Tasks:
• 1. List the usernames of everyone who appears as a poster in the forum thread about keeping mice.
• 2. Decide whether each statement agrees with the forum thread about keeping mice, answering yes or no and quoting the words that settle it: (a) Missa has owned mice before. (b) Miss-Freak-Of-Nature's snakes now eat medium rats. (c) Miss-Freak-Of-Nature recommends a food that contains sunflower seeds and peanuts.
• 3. Carry on the forum thread about keeping mice from its last line by writing the post under the final header.

Text segment:
>> Start
# Ummm Hi



## Missa (Oct 4, 2008)

Hello, first time mouse owner. Got them to hopefully be able to feed our snakes, sorry.

They're cute little buggers, love to watch them. Quite comical little things.

Searched out forums in the hopes of learning what to expect ..... behaviors, foods, etc. .... & this one seemed like the best one.


----------



## Miss-Freak-Of-Nature (Oct 6, 2008)

Hiya 

I used to breed mice to feed but then my snakes went up to medium rats, and I decided to keep breeding 

I find rat kibble to be bext for mice because it has no sunflower seeds and peanuts, because they are very fatty for the meelets.

Anyways Welcome  [/color]


----------



## Angelmouse (Oct 3, 2008)
>> End
Given entries:
>> Start
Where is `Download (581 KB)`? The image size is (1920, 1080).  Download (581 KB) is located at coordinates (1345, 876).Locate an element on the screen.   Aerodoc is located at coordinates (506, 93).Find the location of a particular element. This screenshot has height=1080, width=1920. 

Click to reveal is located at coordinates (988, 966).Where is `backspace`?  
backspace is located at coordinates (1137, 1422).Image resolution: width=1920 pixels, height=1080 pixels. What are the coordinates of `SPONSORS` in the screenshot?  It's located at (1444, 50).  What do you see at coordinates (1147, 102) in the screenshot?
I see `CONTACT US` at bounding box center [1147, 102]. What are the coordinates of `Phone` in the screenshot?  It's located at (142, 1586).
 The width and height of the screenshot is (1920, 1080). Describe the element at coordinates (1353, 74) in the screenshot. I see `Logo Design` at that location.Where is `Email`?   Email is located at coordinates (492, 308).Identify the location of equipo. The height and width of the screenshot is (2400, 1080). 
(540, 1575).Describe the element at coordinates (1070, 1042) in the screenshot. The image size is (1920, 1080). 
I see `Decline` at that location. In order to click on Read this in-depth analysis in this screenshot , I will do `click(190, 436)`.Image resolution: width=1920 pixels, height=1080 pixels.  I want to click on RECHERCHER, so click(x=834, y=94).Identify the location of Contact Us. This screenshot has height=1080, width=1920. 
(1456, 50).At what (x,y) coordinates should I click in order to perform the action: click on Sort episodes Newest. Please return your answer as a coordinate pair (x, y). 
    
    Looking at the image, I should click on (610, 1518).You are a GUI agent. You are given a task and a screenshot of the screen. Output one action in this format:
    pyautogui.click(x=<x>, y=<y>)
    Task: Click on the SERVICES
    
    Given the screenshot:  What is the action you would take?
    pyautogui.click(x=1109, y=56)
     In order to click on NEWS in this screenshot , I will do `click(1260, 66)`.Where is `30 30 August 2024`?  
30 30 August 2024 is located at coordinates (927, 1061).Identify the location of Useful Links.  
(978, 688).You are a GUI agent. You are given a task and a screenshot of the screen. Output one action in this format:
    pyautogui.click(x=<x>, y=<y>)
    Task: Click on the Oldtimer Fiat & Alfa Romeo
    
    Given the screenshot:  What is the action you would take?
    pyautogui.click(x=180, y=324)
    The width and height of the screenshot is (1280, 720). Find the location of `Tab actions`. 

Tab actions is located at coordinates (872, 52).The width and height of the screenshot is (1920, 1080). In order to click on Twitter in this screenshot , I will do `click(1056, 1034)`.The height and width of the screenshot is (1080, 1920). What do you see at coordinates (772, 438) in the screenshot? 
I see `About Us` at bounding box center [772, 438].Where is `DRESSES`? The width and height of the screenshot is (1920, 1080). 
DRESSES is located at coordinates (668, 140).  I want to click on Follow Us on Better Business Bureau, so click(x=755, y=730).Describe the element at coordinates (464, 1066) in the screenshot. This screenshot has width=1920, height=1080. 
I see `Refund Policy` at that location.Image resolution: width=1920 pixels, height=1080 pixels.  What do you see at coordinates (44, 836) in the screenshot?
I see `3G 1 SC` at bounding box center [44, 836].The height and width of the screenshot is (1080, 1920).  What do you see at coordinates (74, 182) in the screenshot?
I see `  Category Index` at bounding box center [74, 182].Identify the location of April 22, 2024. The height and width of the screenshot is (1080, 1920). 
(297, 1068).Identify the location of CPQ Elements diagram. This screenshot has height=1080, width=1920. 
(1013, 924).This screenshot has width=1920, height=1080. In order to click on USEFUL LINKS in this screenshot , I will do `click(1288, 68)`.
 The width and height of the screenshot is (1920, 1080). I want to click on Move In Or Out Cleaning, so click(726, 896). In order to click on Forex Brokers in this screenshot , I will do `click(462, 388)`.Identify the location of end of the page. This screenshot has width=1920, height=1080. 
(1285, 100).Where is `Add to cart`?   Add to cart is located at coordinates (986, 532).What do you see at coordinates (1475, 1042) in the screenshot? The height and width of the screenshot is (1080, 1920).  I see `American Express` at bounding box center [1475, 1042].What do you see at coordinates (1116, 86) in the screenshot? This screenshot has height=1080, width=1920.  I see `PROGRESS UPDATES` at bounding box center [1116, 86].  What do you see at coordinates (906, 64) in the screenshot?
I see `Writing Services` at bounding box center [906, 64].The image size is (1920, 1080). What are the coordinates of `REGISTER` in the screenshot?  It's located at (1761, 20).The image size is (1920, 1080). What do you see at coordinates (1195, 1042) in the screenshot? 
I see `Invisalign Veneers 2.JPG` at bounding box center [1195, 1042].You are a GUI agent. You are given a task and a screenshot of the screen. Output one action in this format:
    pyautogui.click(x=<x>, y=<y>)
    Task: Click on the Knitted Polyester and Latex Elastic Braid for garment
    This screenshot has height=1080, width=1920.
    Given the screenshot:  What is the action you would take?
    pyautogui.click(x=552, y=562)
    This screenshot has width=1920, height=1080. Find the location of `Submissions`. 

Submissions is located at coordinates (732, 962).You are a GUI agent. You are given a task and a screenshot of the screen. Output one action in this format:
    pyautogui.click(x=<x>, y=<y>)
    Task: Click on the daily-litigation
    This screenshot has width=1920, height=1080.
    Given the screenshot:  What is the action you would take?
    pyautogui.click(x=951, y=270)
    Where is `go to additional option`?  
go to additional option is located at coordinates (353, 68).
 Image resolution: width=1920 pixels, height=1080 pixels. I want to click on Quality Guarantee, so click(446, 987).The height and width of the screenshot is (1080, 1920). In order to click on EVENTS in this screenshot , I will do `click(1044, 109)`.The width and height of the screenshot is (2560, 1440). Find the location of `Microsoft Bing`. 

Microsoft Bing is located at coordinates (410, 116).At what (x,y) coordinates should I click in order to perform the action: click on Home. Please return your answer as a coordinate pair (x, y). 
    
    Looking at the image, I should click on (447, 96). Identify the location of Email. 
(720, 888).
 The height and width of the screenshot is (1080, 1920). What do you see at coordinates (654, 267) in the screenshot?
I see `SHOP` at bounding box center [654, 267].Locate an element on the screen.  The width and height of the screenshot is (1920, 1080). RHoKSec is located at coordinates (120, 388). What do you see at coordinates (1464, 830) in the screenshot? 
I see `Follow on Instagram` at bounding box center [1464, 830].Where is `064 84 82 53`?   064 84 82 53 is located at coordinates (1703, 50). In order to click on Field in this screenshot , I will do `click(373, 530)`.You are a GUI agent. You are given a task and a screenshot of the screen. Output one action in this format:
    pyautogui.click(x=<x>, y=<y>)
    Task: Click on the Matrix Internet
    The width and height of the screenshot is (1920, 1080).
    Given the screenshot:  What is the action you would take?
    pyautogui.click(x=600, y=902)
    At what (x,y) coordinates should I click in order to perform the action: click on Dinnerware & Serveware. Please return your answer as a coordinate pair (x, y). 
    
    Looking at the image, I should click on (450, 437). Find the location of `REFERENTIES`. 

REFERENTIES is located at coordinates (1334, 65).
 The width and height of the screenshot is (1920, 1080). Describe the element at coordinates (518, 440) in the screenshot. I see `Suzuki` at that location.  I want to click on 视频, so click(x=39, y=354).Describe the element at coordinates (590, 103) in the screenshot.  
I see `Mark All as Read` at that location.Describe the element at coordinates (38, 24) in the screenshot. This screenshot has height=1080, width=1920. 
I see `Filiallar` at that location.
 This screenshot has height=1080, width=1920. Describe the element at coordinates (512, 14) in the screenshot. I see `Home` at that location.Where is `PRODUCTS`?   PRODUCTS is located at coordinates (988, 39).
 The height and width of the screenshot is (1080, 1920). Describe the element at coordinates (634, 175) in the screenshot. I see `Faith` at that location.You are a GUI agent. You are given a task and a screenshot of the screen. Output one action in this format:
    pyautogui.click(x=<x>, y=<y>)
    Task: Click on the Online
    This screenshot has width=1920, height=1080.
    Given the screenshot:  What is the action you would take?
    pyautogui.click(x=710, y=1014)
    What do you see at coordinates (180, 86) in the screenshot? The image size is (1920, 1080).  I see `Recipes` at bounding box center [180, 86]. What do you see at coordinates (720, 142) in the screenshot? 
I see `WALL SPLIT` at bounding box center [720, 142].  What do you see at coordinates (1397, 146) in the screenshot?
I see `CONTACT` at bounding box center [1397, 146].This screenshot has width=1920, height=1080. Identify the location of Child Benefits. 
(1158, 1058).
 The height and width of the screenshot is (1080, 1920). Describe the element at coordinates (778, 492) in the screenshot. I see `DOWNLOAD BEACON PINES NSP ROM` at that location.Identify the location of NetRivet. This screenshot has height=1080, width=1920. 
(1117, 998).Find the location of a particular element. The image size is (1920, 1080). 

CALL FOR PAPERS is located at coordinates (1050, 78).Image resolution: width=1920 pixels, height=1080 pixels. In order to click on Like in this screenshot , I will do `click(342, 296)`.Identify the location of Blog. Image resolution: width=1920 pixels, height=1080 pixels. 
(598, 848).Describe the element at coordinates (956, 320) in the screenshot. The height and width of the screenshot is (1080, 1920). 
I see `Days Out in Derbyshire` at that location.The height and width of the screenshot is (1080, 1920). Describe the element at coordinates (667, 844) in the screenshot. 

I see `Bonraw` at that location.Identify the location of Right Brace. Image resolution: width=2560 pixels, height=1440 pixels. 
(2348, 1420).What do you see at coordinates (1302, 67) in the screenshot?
>> End
Task-by-task outputs:
• 1. Missa, Miss-Freak-Of-Nature, Angelmouse

• 2.
(a) No: "first time mouse owner."
(b) Yes: "my snakes went up to medium rats"
(c) No: "it has no sunflower seeds and peanuts"

• 3.
Welcome!


----------



## Ruthy (Oct 3, 2008)

Hey!

Dont be sorry about breeding for your snakes, there is nothing wrong with it!

Have fun!

R


----------



## DomLangowski (Oct 2, 2008)

Hey Missa, Welcome to the forum, Glad you decided to post


----------



## Mark (Oct 3, 2008)

Welcome


----------



## Missa (Oct 4, 2008)

Thanks all.


----------



## XxFaexX (Oct 2, 2008)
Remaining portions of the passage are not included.